The detection results of the positive control and 10 samples are shown in Table 2. In these 10 samples, aerobic and anaerobic microorganisms were not detected after 14-day culturing in the BD BACTEC™ FX System. Therefore, no tests were performed to identify bacteria.

Table 2 Detection results of aerobic and anaerobic microorganisms in 2% cyclosporine ophthalmic solutions


The results of the CyA particle size distribution analysis showed that the formulation contained approximately 30% CyA with a particle size of > 450 nm. To our knowledge, no previous study has reported the percentage of CyA particles with a particle size larger than 450 nm. In this study, 10% CyA solutions were used as a substitute for 2% CyA solutions in consideration of measurement stability; particle size distributions determined in our study were similar to those in previous studies on 0.05% CyA [13, 16]. Therefore, unless the concentration is extremely low, such as below 0.005% [16], particle size distribution is expected to be similar between 10% and 2% solutions.

As of results (A) and (I), the particle sizes are unstable and large compared to other results; this is considered to be peculiar to amorphous materials [24, 25]. Amorphous materials reportedly crystallize at temperatures considerably below the glass transition temperature at which they crystallize; on the contrary, amorphous materials also exhibit local mobility, which causes aggregation [24]. It has been reported that the average size of amorphous CyA particles crystallized in water is approximately 60 μm [25], and the particle size distributions of (A) and (I) were considerably smaller than that. Aggregation size is generally smaller than crystallization size; therefore, the results of (A) and (I) could be attributed to aggregation rather than crystallization. Moreover, in past study, the particle size of Sandimmun® formulation dispersed in water was measured, and it was reported that the mean particle size was approximately 1400 nm [26]. This finding is likely because of aggregation, which could also be attributed to results (A) and (I), although the cause of occurrence of aggregation could not be determined in this study. Thus, a filter smaller than 450 nm in pore size might not be appropriate to prepare CyA formulations, including the 2% CyA ophthalmic solution. On the contrary, CyA microemulsion formulations are designed to be small particle size [26], and selecting microemulsion formulations for the preparation of CyA ophthalmic solutions might minimize particle size issues. Further study using microemulsion formulations is necessary in the future.

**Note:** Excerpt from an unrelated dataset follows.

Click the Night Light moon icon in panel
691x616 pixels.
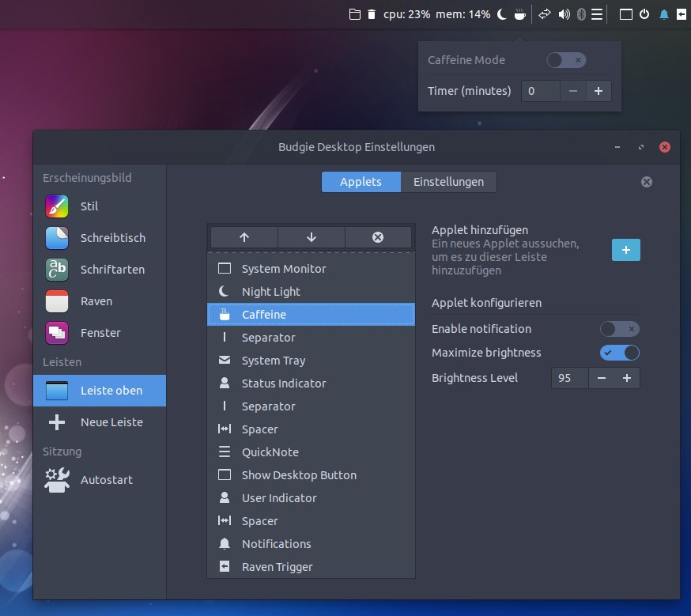tap(502, 14)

Regarding the concentration of CyA in 2% CyA ophthalmic solution, the filtered solution showed a decrease in CyA concentration by approximately 30% compared to the unfiltered solution, which was almost consistent with the results of particle size distribution. Furthermore, the difference in the coefficients of variation indicates that CyA does not have a constant particle size, and the degree to which it is filtered varies with different preparations. All CyA molecules would theoretically pass through in the absence of a filter operation; thus, the overall mean concentration should be normally distributed with low variance. In contrast, when a filter is used, the passage of 0.45 μm can cause unstable results, such as results (A) and (I) of particle size distribution measurements (Fig. 2). This result shows that CyA with different particle sizes was considerably affected by the filter. Especially, for filtered samples 7 and 8 of preparer D (Table 1), the influence of the filter operation was noticeable. This finding may be related to aggregation, causing the particle size to increase; consequently, the particles could not have passed through the filter. However, it is not clear why this possible aggregation phenomenon occurred only in the operation of preparer D. Contrarily, the average value of CyA in the unfiltered 2% CyA ophthalmic solution should be 500 ng/mL, which was confirmed by the measurement in the Cobas® 8000 E602 module.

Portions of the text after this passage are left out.